Religionsunterricht als zentraler Beitrag
Oberkirchenrat Klaus Eberl von der Evangelischen Kirche im Rheinland erinnerte in seinem Grußwort noch einmal an die "theologische Behauptung" gegen die Unsicherheit dieser Zeit: "Wir können Gott vertrauen, und Gott ist uns gut, egal wer wir sind und was wir schaffen können." Eberl unterstrich zudem: "Die Religionen müssen eintreten für eine solidarische Gesellschaft, für eine solidarische Welt." Der Religionsunterricht sei dabei ein "zentraler Beitrag zur Schulentwicklung", da Schule damit pluralitätsfähig und friedensfördernd werde. Eberl, Leiter der Abteilung Bildung und Erziehung im Landeskirchenamt in Düsseldorf, verwies demzufolge dann auch auf das Motto der rheinischen Kirche zum Reformationsjubiläum im kommenden Jahr: "Vergnügt, erlöst, befreit. Das ist auch das, was wir der Unsicherheit entgegen setzen wollen – im Religionsunterricht, in der Bildung, und in der Frage, wie wir Gesellschaft gestalten wollen."

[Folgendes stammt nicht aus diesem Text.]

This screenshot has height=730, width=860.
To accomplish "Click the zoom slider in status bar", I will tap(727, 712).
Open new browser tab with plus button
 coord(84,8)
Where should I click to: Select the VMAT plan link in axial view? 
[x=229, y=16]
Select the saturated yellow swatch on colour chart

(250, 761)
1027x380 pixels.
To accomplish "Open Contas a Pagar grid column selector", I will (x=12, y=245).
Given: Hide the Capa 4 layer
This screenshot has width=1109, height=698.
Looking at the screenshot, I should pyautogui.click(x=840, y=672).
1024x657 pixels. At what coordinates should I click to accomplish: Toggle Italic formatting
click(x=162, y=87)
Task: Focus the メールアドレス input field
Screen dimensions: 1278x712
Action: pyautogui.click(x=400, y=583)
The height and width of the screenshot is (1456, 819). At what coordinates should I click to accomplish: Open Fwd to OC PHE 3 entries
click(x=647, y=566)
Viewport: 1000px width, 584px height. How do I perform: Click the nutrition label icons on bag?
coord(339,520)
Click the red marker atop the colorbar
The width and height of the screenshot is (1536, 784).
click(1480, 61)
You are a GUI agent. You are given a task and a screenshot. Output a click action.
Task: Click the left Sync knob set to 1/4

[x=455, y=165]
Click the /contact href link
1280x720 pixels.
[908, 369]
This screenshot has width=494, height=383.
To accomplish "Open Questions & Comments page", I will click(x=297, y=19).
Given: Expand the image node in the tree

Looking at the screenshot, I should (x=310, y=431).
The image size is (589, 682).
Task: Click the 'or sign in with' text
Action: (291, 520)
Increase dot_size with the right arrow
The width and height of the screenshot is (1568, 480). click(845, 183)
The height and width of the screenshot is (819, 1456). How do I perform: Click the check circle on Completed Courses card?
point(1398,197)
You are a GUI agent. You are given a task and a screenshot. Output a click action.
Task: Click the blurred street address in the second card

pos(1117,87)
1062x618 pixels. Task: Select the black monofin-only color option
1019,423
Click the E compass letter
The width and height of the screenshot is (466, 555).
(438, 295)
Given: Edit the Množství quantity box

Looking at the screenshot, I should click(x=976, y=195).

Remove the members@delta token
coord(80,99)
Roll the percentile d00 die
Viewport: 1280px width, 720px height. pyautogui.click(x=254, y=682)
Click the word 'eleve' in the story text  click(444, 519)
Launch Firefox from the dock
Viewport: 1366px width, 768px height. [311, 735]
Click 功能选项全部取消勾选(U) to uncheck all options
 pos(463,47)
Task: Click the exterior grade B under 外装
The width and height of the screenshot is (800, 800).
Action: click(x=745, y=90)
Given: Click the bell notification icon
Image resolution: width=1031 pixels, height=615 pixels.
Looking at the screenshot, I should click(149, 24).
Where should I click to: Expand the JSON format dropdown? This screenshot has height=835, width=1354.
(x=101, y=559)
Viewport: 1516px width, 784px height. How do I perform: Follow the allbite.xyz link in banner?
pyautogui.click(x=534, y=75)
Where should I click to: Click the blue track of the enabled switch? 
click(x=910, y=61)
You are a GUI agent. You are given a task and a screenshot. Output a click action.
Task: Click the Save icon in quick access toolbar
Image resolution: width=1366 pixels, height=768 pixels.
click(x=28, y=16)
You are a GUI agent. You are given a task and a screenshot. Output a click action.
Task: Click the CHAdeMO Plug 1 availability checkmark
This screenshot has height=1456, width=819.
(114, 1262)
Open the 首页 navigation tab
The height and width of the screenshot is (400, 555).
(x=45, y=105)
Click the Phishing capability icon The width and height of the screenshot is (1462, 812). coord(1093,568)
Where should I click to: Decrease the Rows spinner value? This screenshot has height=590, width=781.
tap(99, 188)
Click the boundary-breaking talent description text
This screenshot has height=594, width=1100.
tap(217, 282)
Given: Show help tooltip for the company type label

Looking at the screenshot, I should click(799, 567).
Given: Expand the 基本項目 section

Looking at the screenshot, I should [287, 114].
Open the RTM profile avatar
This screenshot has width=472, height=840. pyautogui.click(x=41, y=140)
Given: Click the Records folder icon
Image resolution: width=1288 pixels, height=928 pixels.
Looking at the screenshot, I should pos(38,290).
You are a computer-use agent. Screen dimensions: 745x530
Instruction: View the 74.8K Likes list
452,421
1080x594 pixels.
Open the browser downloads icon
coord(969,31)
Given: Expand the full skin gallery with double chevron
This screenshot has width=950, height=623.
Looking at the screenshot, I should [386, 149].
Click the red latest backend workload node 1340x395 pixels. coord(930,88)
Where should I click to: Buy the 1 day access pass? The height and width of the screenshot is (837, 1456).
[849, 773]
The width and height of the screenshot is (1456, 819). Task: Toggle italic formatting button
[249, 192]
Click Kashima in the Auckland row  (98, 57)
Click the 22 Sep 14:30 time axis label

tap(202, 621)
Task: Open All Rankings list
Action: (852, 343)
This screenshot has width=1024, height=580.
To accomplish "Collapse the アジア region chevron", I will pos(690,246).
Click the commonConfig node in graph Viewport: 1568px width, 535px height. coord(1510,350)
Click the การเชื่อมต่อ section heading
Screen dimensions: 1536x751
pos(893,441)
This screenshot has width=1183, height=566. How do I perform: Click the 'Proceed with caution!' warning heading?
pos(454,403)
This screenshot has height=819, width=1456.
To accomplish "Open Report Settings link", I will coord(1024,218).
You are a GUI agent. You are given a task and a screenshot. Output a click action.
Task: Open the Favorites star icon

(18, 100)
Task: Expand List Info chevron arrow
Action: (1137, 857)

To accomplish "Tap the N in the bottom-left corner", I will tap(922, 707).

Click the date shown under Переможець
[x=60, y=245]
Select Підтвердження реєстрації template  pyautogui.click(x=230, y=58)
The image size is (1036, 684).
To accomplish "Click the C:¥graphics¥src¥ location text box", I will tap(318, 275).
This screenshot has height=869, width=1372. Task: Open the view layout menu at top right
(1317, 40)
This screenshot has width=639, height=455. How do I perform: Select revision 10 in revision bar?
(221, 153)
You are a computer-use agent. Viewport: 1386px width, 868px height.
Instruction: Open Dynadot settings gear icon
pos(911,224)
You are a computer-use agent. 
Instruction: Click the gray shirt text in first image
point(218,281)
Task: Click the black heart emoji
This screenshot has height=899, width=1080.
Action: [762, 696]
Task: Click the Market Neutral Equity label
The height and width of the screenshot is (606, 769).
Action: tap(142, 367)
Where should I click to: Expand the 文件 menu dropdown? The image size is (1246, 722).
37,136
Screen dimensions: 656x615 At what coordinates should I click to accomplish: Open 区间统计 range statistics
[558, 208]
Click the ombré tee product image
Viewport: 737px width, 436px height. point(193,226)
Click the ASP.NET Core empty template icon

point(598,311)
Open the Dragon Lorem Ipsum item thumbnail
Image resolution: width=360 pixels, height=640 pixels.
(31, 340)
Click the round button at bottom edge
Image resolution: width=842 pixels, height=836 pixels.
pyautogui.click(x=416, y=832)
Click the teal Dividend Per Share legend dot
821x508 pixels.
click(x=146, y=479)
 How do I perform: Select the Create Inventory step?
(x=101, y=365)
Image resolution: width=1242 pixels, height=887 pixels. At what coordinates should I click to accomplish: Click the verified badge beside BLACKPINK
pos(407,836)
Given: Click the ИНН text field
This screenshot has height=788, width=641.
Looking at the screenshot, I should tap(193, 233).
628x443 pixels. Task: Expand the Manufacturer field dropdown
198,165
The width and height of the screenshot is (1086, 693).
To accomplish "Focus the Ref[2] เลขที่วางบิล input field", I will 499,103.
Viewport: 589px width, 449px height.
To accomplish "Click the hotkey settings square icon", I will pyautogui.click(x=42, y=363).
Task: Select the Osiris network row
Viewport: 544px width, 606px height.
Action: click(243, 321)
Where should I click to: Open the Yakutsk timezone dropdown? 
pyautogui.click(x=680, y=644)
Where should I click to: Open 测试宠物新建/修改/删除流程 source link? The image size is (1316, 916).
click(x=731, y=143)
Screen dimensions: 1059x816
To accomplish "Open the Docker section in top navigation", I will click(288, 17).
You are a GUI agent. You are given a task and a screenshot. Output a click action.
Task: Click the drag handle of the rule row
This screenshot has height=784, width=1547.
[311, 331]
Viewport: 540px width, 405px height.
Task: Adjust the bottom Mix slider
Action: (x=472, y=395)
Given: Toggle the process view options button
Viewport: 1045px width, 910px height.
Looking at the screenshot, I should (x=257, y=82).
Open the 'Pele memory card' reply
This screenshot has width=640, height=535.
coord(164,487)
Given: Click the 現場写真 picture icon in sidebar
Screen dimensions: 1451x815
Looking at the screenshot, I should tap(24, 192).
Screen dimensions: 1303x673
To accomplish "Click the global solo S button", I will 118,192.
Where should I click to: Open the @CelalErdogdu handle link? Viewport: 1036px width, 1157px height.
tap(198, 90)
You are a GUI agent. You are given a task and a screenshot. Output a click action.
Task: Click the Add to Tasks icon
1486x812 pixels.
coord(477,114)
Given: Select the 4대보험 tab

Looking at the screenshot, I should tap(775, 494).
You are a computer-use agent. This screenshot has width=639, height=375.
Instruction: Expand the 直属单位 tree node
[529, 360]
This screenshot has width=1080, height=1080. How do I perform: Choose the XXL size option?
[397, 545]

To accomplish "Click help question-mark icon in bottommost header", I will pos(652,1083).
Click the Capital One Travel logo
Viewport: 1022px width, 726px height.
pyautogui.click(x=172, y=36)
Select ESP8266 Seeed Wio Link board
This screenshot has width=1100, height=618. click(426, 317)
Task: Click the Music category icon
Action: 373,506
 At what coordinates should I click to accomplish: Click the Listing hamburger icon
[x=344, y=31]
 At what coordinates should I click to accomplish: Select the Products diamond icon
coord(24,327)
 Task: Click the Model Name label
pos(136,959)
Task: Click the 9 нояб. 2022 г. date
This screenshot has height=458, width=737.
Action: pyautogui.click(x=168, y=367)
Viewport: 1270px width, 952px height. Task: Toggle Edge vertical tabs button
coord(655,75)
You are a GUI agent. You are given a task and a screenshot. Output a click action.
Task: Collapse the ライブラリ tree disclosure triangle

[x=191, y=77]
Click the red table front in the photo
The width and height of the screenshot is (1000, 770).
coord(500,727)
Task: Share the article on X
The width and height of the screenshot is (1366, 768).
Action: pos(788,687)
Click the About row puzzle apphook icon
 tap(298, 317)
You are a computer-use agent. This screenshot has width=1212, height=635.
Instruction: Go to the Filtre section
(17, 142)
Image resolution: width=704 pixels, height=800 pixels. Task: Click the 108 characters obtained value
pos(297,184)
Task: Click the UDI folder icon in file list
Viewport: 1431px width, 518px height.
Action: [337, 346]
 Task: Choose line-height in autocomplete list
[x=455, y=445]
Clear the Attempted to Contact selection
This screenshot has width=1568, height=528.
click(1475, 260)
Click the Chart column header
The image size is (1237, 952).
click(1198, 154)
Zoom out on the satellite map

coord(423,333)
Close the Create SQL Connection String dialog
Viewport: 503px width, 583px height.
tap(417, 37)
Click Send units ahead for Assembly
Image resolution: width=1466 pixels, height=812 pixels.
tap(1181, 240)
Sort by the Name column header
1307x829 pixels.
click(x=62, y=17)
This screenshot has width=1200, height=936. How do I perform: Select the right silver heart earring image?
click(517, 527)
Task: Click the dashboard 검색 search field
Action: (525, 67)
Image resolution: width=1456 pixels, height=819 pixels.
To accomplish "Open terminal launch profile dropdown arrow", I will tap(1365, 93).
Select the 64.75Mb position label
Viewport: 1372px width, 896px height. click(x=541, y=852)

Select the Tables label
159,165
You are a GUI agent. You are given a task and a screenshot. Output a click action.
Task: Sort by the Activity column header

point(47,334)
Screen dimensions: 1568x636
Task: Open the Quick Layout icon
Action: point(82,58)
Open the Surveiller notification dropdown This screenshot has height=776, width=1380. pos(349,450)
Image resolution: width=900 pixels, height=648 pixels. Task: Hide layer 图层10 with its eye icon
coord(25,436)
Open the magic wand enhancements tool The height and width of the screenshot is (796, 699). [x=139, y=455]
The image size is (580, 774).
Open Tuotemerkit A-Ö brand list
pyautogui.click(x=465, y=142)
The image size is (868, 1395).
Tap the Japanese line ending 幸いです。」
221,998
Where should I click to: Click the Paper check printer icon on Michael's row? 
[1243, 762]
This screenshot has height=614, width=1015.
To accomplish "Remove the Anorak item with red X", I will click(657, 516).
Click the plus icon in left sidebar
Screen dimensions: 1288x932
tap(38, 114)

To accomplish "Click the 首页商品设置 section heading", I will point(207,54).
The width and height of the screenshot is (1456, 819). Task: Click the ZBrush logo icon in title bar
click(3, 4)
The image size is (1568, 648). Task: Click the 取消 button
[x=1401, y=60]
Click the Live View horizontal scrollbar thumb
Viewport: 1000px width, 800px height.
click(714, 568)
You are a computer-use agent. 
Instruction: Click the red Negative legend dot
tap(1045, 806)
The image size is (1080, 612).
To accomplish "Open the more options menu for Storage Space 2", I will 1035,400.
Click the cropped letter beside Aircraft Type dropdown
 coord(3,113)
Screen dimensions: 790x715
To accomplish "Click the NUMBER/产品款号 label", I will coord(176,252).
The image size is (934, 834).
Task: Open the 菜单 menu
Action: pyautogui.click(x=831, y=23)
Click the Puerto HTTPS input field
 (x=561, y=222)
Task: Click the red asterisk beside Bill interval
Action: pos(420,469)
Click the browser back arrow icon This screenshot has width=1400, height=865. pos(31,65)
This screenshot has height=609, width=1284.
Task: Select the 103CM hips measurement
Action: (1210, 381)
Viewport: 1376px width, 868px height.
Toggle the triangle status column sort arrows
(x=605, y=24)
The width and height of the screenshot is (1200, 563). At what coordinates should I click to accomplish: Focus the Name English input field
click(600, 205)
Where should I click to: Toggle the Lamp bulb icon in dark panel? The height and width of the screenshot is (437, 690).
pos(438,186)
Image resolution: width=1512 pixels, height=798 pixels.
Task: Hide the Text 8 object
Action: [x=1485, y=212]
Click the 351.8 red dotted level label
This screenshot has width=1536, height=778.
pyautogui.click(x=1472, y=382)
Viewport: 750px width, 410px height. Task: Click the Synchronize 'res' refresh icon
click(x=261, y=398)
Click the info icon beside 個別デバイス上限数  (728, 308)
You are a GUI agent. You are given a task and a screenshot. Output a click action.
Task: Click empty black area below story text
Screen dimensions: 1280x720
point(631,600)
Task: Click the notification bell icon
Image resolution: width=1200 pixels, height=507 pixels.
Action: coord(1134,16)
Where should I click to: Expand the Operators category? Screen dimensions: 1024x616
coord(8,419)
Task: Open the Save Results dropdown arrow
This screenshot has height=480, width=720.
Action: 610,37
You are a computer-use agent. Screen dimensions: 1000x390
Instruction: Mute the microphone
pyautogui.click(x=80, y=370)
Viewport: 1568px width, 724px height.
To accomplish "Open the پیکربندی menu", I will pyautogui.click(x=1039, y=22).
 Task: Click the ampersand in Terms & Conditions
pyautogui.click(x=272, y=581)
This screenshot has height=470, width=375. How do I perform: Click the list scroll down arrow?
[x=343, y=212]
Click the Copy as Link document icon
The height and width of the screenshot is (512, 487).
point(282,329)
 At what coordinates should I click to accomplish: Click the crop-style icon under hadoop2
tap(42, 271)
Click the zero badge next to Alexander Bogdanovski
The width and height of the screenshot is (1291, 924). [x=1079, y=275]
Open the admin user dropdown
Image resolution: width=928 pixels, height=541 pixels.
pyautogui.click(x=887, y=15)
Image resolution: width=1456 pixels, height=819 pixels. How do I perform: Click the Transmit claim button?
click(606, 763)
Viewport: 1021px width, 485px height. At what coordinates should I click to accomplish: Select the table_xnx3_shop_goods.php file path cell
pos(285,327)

Ein Ort emotionaler Bindung
"Schule ist ein Ort emotionaler Bindungen und emotionaler Bildung", fasste es auch Thomas Linnertz, der Präsident der Aufsichts- und Dienstleistungsdirektion Trier, in seinen einleitenden Worten zusammen. Das menschliche Miteinander werde in Schule deutlich mit einbezogen. Es gelte, Kindern und Jugendlichen emotionale Stabilität zu vermitteln, "denn nur dann kann auch das Lernen gelingen", so Linnertz. Dies sei eine Herausforderung für alle Lehrkräfte. Es sei aber wichtig, "in der Unsicherheit eine Chance zu sehen", die Schüler zu prägen und ihnen in bester Weise Vorbild zu sein, so Linnertz abschließend.
Unsichere Welt
Der Superintendent des Evangelischen Kirchenkreises Trier, Dr. Jörg Weber, betonte in seiner Begrüßung: "Dass die Welt unsicherer geworden ist, vermag heute niemand in Frage zu stellen." Der Unsicherheit habe der Apostel Paulus das "Ist Gott für uns, wer kann gegen uns sein?" entgegengesetzt. Martin Luther habe mit Paulus der Unsicherheit die Glaubensgewissheit an die Seite gestellt. Dies sei bedeutsam bei eigener Unsicherheit und Unzulänglichkeit.
Hintergrund
Bereits seit 1999 findet er statt, der alljährliche Neujahrsempfang des Evangelischen Kirchenkrieses Trier. Jedes Jahr lädt der Kirchenkreis Interessierte aus Schule, Pädagogik, Politik, Kunst und Kultur zu seinem Bildungsempfang zu Beginn eines neuen Schuljahres in der Konstantin-Basilika, der Evangelischen Kirche zum Erlöser in Trier.